[Raw records]
* BEGIN *

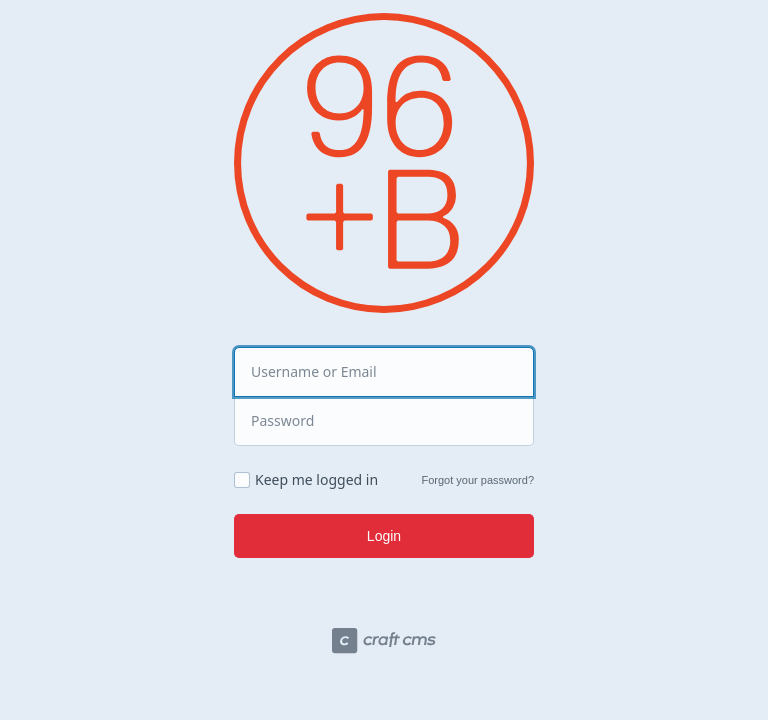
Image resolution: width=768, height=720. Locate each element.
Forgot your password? (478, 480)
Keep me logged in (316, 480)
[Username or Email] (384, 372)
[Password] (384, 421)
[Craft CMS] (384, 643)
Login (384, 536)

* END *

→ **Exercise objective**: Could you return all of the material above word for word, leaving out the pictures?

→ **Exercise solution**:
Image resolution: width=768, height=720. Locate each element.
Forgot your password? (478, 480)
Keep me logged in (316, 480)
[Username or Email] (384, 372)
[Password] (384, 421)
[Craft CMS] (384, 643)
Login (384, 536)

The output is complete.